The cost of being female? 64 extra days at work

Published: 27/09/2013

Today is Equal Pay Day. It falls on the September 3 as a symbolic reminder of the additional 64 days from 1 July that the average woman has to work to earn what the average man took home the previous financial year. The Workplace Gender Equality Agency (WGEA) is calling on employers to help close the pay gap.

The Equal Pay Day calculation is based on the current national gender pay gap – 17.5% which equates to the average full-time woman earning $266.20 less each week than the average full-time working man. For example $1252.20 a week compared to $1518.40. The annual difference is $13,842.40.

WGEA director Helen Conway says the national gender pay gap is a high-level figure that is impacted by industrial segregation and pay inequities at both an organisational and job level.

“People often ask, ‘Does this mean employers pay women less than men for doing the exact same job?'” Conway says. “While that may be true in some instances, the issue is more complicated. An organisation may pay women and men doing the same jobs the same amounts, but have an organisation-wide gender pay gap because women are under-represented in management, and over-represented in lower-paid roles”.

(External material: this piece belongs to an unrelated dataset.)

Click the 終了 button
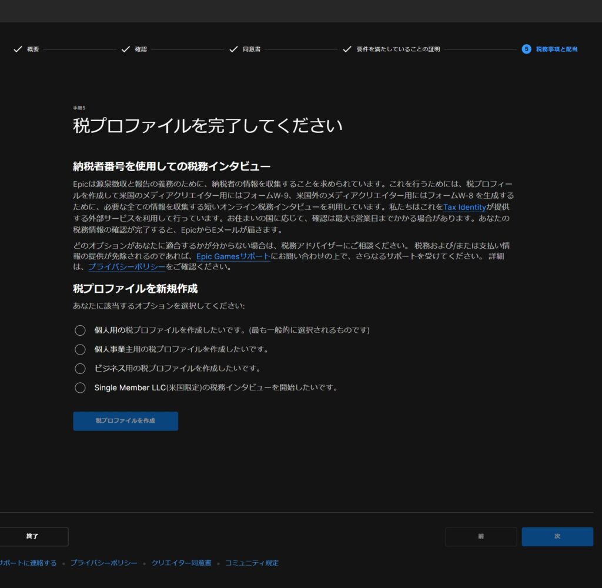 tap(33, 536)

The uneven spread of women and men across industries also plays a part. “Workers in female-dominated industries tend to receive lower wages than those in male-dominated industries such as mining,” Conway says.

Disaggregating the national gender pay gap across industries shows us that the female-dominated health care and social assistance industry has the highest gender pay gap (32.3%, up from 31.3% in May 2012), followed by finance and insurance (31.4% down from 32.7%) and professional, scientific and technical services (30.1% up 3 percentage points from 27.1%).

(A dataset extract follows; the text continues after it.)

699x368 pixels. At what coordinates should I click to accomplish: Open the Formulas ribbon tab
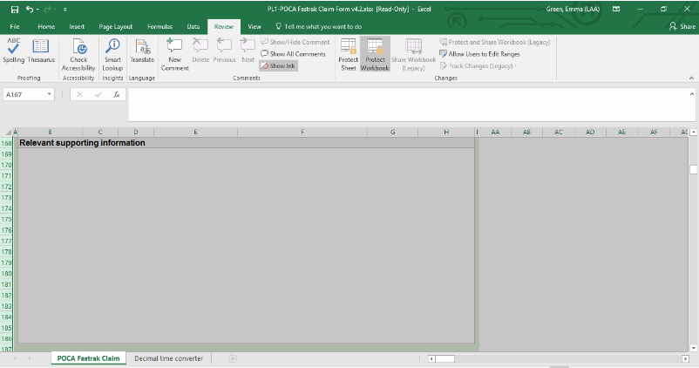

From next year non-public sector employers with 100 or more staff will be required by legislation to report on remuneration data broken down by gender, the existence of any remuneration policy or strategy, whether such a policy or strategy includes specific gender pay equity objectives whether a gender remuneration gap analysis has been undertaken, and, if so, when it was undertaken, and what actions were taken as a result. This will give employers useful data to assist them identify whether they have a gender pay gap and WGEA will use this data to create educational benchmarks so employers can assess how they compare to their peers and pinpoint areas for improvement.

“If employers are committed to addressing the gender pay gap at an occupational and organisational level, we could expect to see some reduction in the national gender pay gap which would result in greater economic security for women during their working lives and in retirement,” Conway says.

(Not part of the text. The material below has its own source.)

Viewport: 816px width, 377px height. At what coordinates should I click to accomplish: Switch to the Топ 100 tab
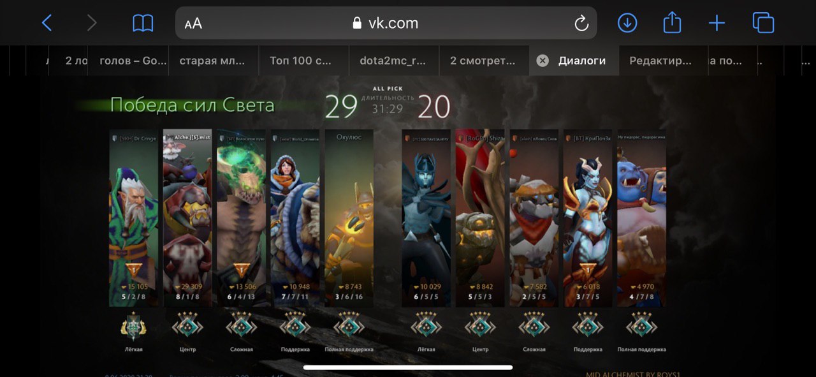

“Employers will benefit by attracting and retaining talented staff, reducing their turnover and accessing a larger pool of talent.”

What can employers do?

  • Undertake a payroll analysis to identify and eliminate any occupational gender pay gap (i.e. between women and men doing the same or similar jobs) and set goals for decreasing any organisational gender pay gap (which may be a result of a lack of women in senior roles). See WGEA’s Payroll Analysis Tool and guidelines.
  • Examine whether HR processes, including those around recruitment, performance assessment and recognition, lead to unequal outcomes between genders. For example are men more likely to be awarded bonuses or pay increases than women? See WGEA’s Equal remuneration between women and men for advice.
  • Increase the promotion of women to senior roles. For advice on how to do this see WGEA’s target setting tool and guidelines.
  • Eliminate gender bias in job evaluation to ensure that female-dominated roles are rewarded on the same basis as male-dominated roles requiring similar skills. See Australian Standard on Gender Inclusive Job Evaluation and Grading and WGEA’s guide to the Standard.
  • Provide transparency in relation to wage brackets/salary bands
  • Create a gender inclusive workplace culture at all levels of the organisation. WGEA’s employee opinion survey can be used to assess employee perceptions of gender equality within an organisation.
  • In male dominated industries, work with industry associations and educational institutions to source highly-skilled women and ensure women know the variety of career options that are available to them from an early age. See Australian Human Rights Commission’s Women in Male Dominated Industries Toolkit:
  • Respond to the growing demand for more flexible work by enabling employees – women and men – to access flexible working arrangements. See WGEA’s advice on implementing flexible working arrangements to support employees with family or caring responsibilities, creating flexible work by design, and managing pregnancy, potential pregnancy, parental leave and breastfeeding.